**What to do**:
a - Extract the part of the trigonometry lesson that begins at the words "Explore how the" and stops after "a right triangle.".
b - According to the trigonometry lesson, why should you keep SohCahToa and the Pythagorean Theorem in mind?

**Excerpted passage**:
Explore how the Pythagorean Theorem can be used in conjunction with trigonometric functions. In this lesson, take an inverse trigonometric function, and define all three sides of a right triangle.

Let's take one more look at trigonometry. Remember there are two things that you need to keep in mind with respect to trigonometry. You need to remember **SohCahToa** - sin(*theta*) equals the opposite over the hypotenuse, cos(*theta*) equals the adjacent over the hypotenuse, and tan(*theta*) equals the opposite over the adjacent. So here's our right triangle. We've got *theta*, the adjacent leg, the opposite leg and the hypotenuse.

The second thing you need to remember is the **Pythagorean Theorem**. That says that if you have this *abc* right triangle, *a*^2 + *b*^2 = *c*^2. With those two things, you can do a lot of important calculations in calculus and geometry.

**Source data**:
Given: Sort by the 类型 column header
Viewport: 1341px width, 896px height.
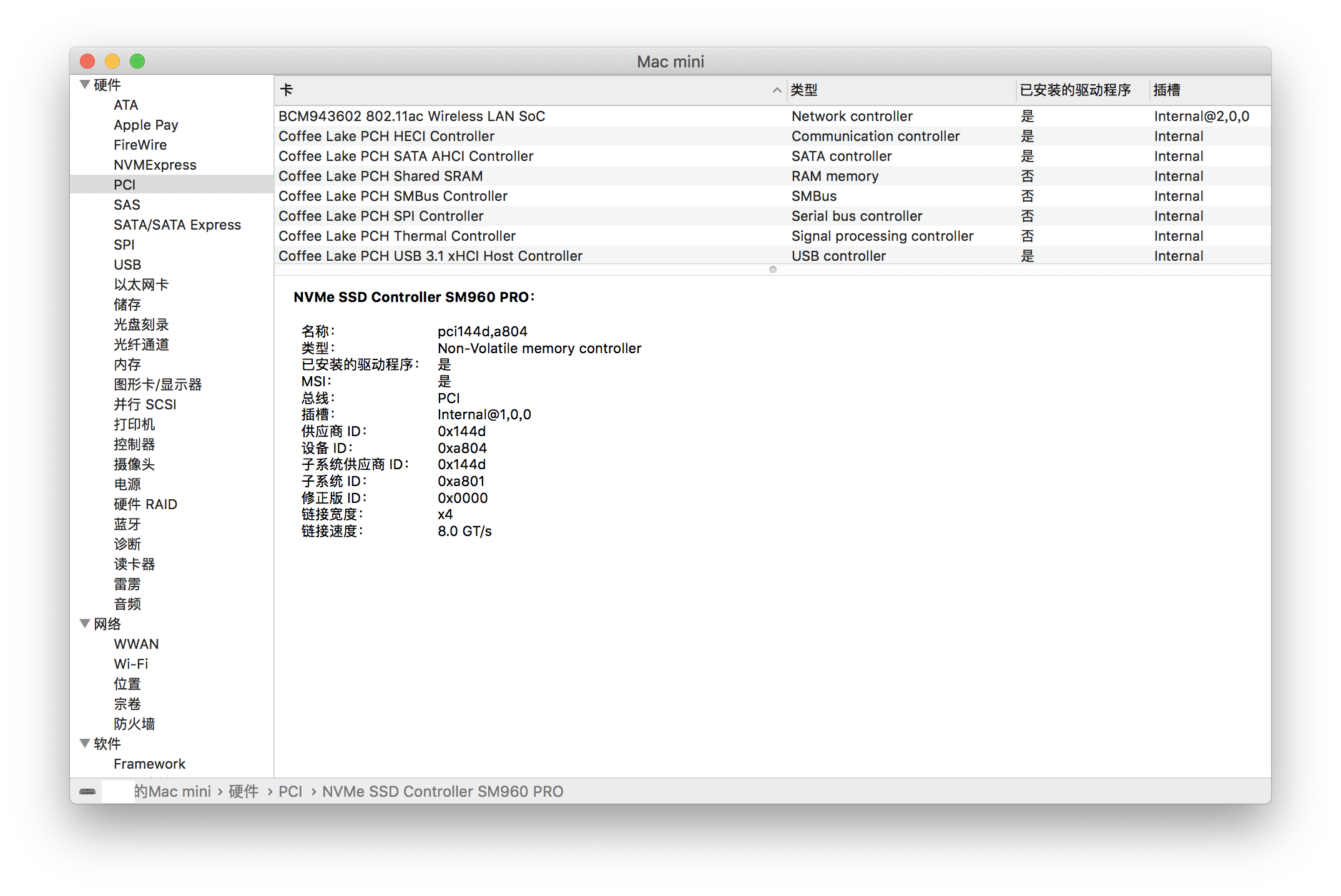Looking at the screenshot, I should point(804,90).
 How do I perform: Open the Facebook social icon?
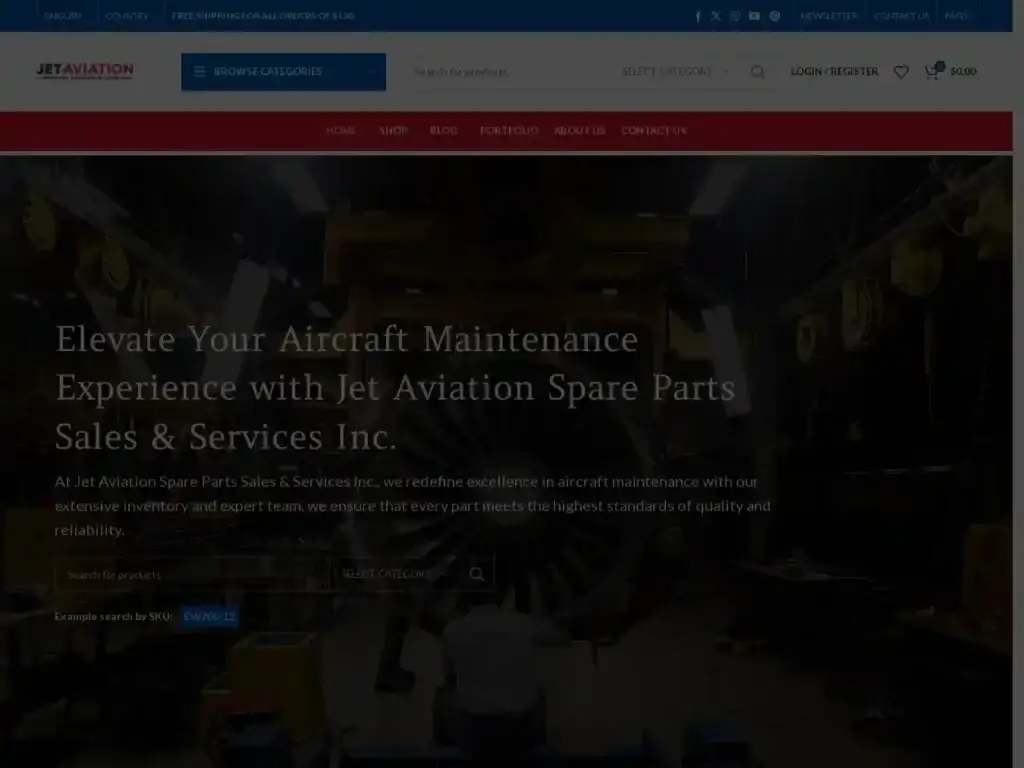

**The answers**:
a -
Explore how the Pythagorean Theorem can be used in conjunction with trigonometric functions. In this lesson, take an inverse trigonometric function, and define all three sides of a right triangle.

b - With those two things, you can do many important calculations in calculus and geometry. SohCahToa relates an angle to the sides of a right triangle, and the Pythagorean Theorem states that a^2 + b^2 = c^2.